Be sure that smoke detectors are installed and maintained. Know the sound of the fire alarm. Everyone should recognize and respond to the sound of the smoke detector or other fire alarm immediately. Immediate response is vital for quick, orderly evacuation.
Exiting in an Orderly Manner
Everyone should exit in an orderly manner to prevent confusion and minimize panic or injury. NO one should push his or her way out of an exit. Single file lines are best in controlling traffic to the exits. Consider special needs people. When developing your escape plan remember that younger, older, or disabled people may need special assistance. Anyone with special needs should be located as close to an exit as possible. Train others to give special assistance with evacuation. Be sure to know two ways out. There should be two ways out of every area of the home, school, or workplace. IF smoke or fire blocks the primary exit, use your second exit. Point out all emergency exits as you walk through the emergency procedure.
Never Use an Elevator
Always use the stairways to exit multi-story buildings. Do not use an elevator. An elevator may stop between floors, or go to the fire floor and stop with the doors open.

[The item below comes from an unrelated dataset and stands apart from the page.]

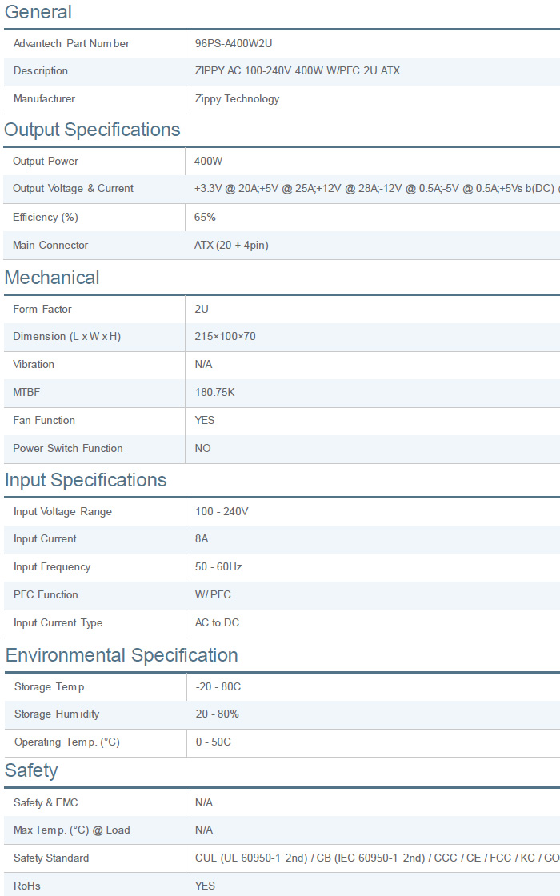Viewport: 560px width, 896px height.
Task: Click the 400W output power value
Action: click(208, 162)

Clean Air is Close to the Ground
If a room or corridor is filled with smoke, crawl low on your hands and knees to exit. The cleaner air is closer to the ground.
Plan your meeting place. A designated meeting place outside the building is a vital part of an evacuation plan. Count heads. Be aware of who is there (hopefully everybody will be accounted for) and who is not there. When the fire department arrives, you can report if there is anyone missing.
Know How to Respond If You Can’t Escape
Know what to do if you can’t escape. You’ll need to plan your actions in case immediate escape is impossible. If possible, for example, stay in a room with an outside window and always-close doors between you and the fire. Think about what you could use - sheets, towels, curtains, or even large pieces of clothing - to stuff around cracks near the door and wave as a signal to rescuers. Know how to open the window to ventilate smoke, but be prepared to close the window immediately if an open window makes the room smokier. If there is a phone, call the fire department with your location, even if firefighters are already on the scene. Remember; stay low in smoke until you’re rescued.